A critical security flaw dubbed ‘PKfail’ has exposed vulnerabilities in the Secure Boot process across hundreds of device models, uncovering a major weaknesses in the firmware supply chain. The flaw stems from the misuse of test Platform Keys (PK) in production devices, potentially allowing attackers to bypass Secure Boot protections.
Secure Boot, a cornerstone of platform security, relies on cryptographic keys to verify the integrity of boot processes. However, researchers revealed that many manufacturers are using untrusted keys provided by Independent BIOS Vendors (IBVs) instead of generating their own secure keys.
Scope and Impact of PKfail
The Binarly REsearch Team analysis of firmware images from major device vendors revealed alarming statistics. They discovered that over 10% of firmware images in their dataset use untrusted Platform Keys, and nearly 900 device models are affected with the vulnerability, which has existed in devices for 12 years, starting from May 2012 to June 2024.
They implications of the vulnerability can be severe, as attackers who gain access to compromised private keys could potentially bypass Secure Boot, allowing them to run malicious code during the boot process. This vulnerability affects both x86 and ARM devices, making it a cross-silicon issue.
In 2023, the research team had discovered a significant supply chain security incident when leaked private keys from Intel Boot Guard distributed by Intel in their reference code were used in production. The team also found that the private key from American Megatrends International (AMI) related to the Secure Boot “master key,” called Platform Key (PK), was publicly exposed in a data leak.

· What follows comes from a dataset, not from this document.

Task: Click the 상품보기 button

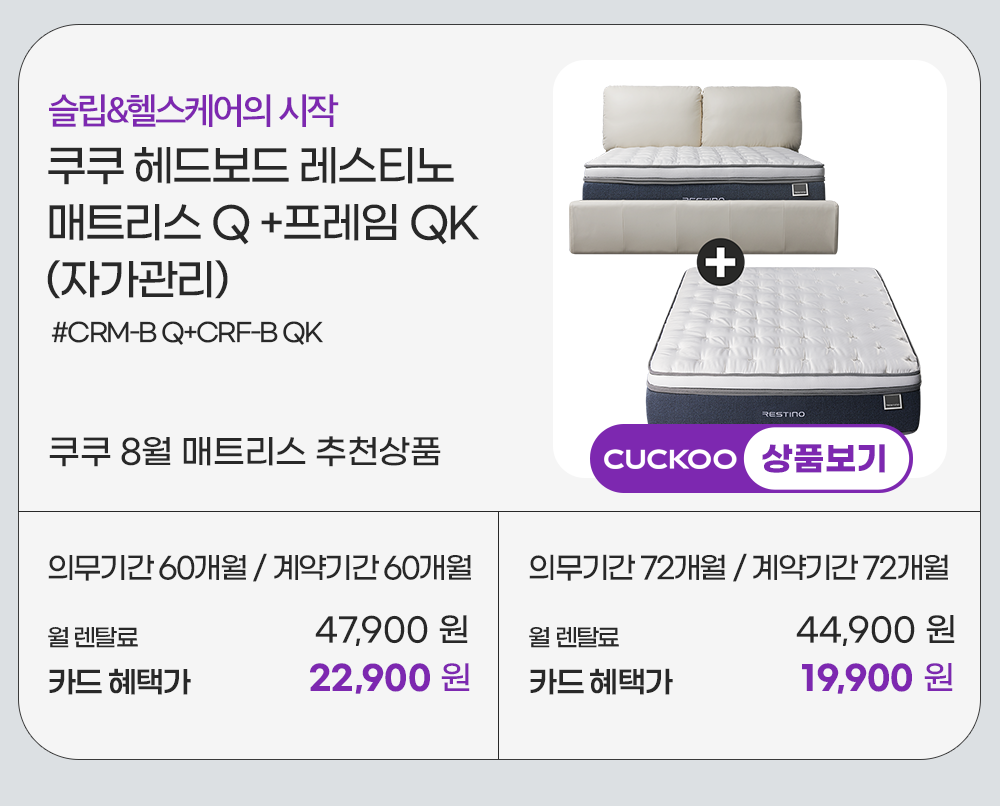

The devices corresponding to this key are still deployed in the field, and the key is also being used in recently released enterprise devices. This vulnerability allows attackers to bypass Secure Boot and run malicious code during the boot process, compromising the entire security chain from firmware to the operating system.
Mitigating Threat and Addressing Supply Chain
The PKfail issue highlights multiple security problems related to device supply chain security, including poor cryptographic materials management, the use of non-production cryptographic keys, and the lack of rotation of platform security cryptographic keys per product line.
To mitigate these risks, device vendors must implement stronger cryptographic practices, including secure key generation and management. Users should stay vigilant for firmware updates and apply security patches promptly. The researchers have provided a free website API to check if devices are affected by PKfail.